The Board of Directors of the Company (‘the Board’) based on the recommendation of the Nomination & Compensation Committee (‘the Committee’), herewith recommends for the approval of the Members, the appointment of Mr. Venkataramana Seshagirirao Gorti (DIN: 08526382) as a Director and Joint Managing Director of the Company, as set out in the Resolution.
Mr. Venkataramana Seshagirirao Gorti (DIN: 08526382), pursuant to Section 152 of the Companies Act, 2013 (‘the Act’), has given his consent to act as the Director of the Company.
Mr. Venkataramana Seshagirirao Gorti is eligible for appointment as a Director and Joint Managing Director. The Company has received necessary statutory disclosures/declarations/information/confirmation from him, including consent in writing to act as a Director of the Company in Form DIR-2 pursuant to Rule 8 of the Companies (Appointment & Qualification of Directors) Rules, 2014, notice of interest in Form MBP-1, pursuant to Section 184 of the Companies Act, 2013, declaration in Form DIR-8 pursuant to Section 164 of the Companies Act, 2013 that he is not disqualified from being appointed as a Director.
Mr. Venkataramana Seshagirirao Gorti has also confirmed that he is not debarred from holding the office of a Director by virtue of any Order passed by SEBI or any such authority.
Brief profile of Mr. Venkataramana Seshagirirao Gorti (DIN: 08526382):
Result-oriented professional with a demonstrated track-record of over 3 decades spanning Business P & L responsibilities, Supply Chain Management Specialist (Strategic sourcing, Procurement, Warehouse, Logistics, Inventory management, PPC) as well as Factory Operations in Global environment.
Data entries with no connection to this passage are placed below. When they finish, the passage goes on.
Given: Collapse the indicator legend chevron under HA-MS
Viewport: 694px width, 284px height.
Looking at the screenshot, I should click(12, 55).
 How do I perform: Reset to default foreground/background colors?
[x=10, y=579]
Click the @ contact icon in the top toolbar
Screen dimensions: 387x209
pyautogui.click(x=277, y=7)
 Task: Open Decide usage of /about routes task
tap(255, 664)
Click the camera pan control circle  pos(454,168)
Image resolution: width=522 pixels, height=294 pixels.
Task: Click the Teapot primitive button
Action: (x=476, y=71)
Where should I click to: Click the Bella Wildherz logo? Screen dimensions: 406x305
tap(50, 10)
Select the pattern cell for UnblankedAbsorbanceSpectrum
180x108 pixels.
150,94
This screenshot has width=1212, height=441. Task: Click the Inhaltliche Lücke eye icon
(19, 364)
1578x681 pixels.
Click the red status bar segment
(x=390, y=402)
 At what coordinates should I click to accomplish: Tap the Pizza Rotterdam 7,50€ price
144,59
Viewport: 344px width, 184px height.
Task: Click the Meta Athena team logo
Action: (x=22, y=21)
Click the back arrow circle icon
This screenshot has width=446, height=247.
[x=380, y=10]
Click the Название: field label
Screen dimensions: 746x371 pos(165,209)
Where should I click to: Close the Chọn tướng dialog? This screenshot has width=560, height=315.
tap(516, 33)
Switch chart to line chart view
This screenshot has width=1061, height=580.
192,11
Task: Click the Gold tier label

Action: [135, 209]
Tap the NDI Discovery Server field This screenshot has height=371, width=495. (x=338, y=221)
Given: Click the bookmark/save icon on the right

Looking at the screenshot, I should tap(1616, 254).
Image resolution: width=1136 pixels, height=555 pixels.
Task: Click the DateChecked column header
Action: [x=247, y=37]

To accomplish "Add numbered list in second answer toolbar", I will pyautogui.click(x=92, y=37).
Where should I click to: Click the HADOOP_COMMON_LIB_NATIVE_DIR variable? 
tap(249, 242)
Has led successfully 0.5 Bn USD business in Malaysia with 4000 employees, 6 Bn spend at Honeywell leading global teams, Unionized factory at Wipro Hydraulics, Global strategic sourcing with global teams at Wipro to highlight a few accomplishments. IICA certified Independent Director, CPSCM certified for SCM expertise, Lean and Six sigma Green belt both at GE and Honeywell.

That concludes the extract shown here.